= Eulerian matroid =

Independence system partitionable into circuits

The graphic matroid of an Eulerian graph (a graph with no vertices of odd degree) is always an Eulerian matroid by Veblen's theorem. The circuits of a matroid are the minimal dependent sets (the sets which become independent sets when any element is removed), which here are $\{1, 2, 3\}$ and $\{4, 5, 6\}$ (blue and orange respectively). The matroid is Eulerian because all the elements can be partitioned into disjoint circuits.

In matroid theory, an Eulerian matroid is a matroid whose elements can be partitioned into a collection of disjoint circuits.

==Examples==
In a uniform matroid $U{}^r_n$, the circuits are the sets of exactly $r+1$ elements. Therefore, a uniform matroid is Eulerian if and only if $r+1$ is a divisor of $n$. For instance, the $n$-point lines $U{}^2_n$ are Eulerian if and only if $n$ is divisible by three.

The Fano plane has two kinds of circuits: sets of three collinear points, and sets of four points that do not contain any line. The three-point circuits are the complements of the four-point circuits, so it is possible to partition the seven points of the plane into two circuits, one of each kind. Thus, the Fano plane is also Eulerian.

==Relation to Eulerian graphs==
Eulerian matroids were defined by Welsh (1969) as a generalization of the Eulerian graphs, graphs in which every vertex has even degree. By Veblen's theorem the edges of every such graph may be partitioned into simple cycles, from which it follows that the graphic matroids of Eulerian graphs are examples of Eulerian matroids.

The definition of an Eulerian graph above allows graphs that are disconnected, so not every such graph has an Euler tour. Wilde (1975) observes that the graphs that have Euler tours can be characterized in an alternative way that generalizes to matroids: a graph $G$ has an Euler tour if and only if it can be formed from some other graph $H$, and a cycle $C$ in $H$, by contracting the edges of $H$ that do not belong to $C$. In the contracted graph, $C$ generally stops being a simple cycle and becomes instead an Euler tour. Analogously, Wilde considers the matroids that can be formed from a larger matroid by contracting the elements that do not belong to some particular circuit. He shows that this property is trivial for general matroids (it implies only that each element belongs to at least one circuit) but can be used to characterize the Eulerian matroids among the binary matroids, matroids representable over GF(2):
a binary matroid is Eulerian if and only if it is the contraction of another binary matroid onto a circuit.
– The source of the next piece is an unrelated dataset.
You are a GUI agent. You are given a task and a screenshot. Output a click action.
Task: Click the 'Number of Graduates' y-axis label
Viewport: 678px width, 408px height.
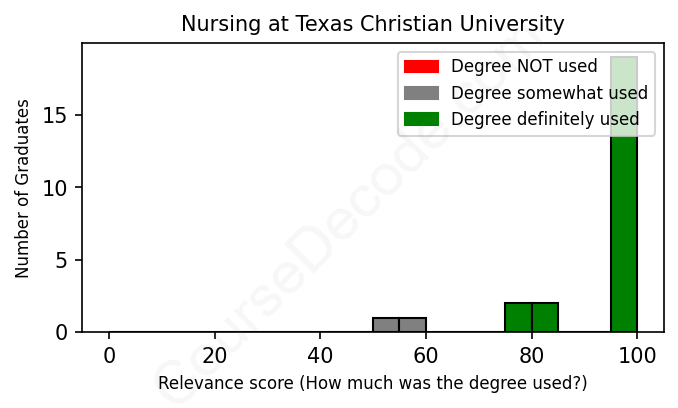click(22, 188)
==Duality with bipartite matroids==
For planar graphs, the properties of being Eulerian and bipartite are dual: a planar graph is Eulerian if and only if its dual graph is bipartite. As Welsh showed, this duality extends to binary matroids: a binary matroid is Eulerian if and only if its dual matroid is a bipartite matroid, a matroid in which every circuit has an even number of elements.

For matroids that are not binary, the duality between Eulerian and bipartite matroids may break down. For instance, the uniform matroid $U{}^2_6$ is Eulerian but its dual $U{}^4_6$ is not bipartite, as its circuits have size five. The self-dual uniform matroid $U{}^3_6$ is bipartite but not Eulerian.
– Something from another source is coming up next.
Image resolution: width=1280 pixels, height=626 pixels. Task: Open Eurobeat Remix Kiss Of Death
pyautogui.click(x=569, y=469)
==Alternative characterizations==
Because of the correspondence between Eulerian and bipartite matroids among the binary matroids, the binary matroids that are Eulerian may be characterized in alternative ways. The characterization of Wilde (1975) is one example; two more are that a binary matroid is Eulerian if and only if every element belongs to an odd number of circuits, if and only if the whole matroid has an odd number of partitions into circuits. Lovász & Seress (1993) collect several additional characterizations of Eulerian binary matroids, from which they derive a polynomial time algorithm for testing whether a binary matroid is Eulerian.

==Computational complexity==
Any algorithm that tests whether a given matroid is Eulerian, given access to the matroid via an independence oracle, must perform an exponential number of oracle queries, and therefore cannot take polynomial time. In particular, it is difficult to distinguish a uniform matroid on a set of $2n$ elements, with all cycles of size $n+1$, from a paving matroid that differs from the uniform matroid in having two complementary cycles of size $n$. The paving matroid is Eulerian but the uniform matroid is not. Any oracle algorithm, applied to the uniform matroid, must make $\tbinom{2n}{n}/2$ queries, an exponential number, to verify that the input is not instead an instance of the paving matroid.

==Eulerian extension==
If $M$ is a binary matroid that is not Eulerian, then it has a unique Eulerian extension, a binary matroid $\bar M$ whose elements are the elements of $M$ together with one additional element $e$, such that the restriction of $\bar M$ to the elements of $M$ is isomorphic to $M$. The dual of $\bar M$ is a bipartite matroid formed from the dual of $M$ by adding $e$ to every odd circuit.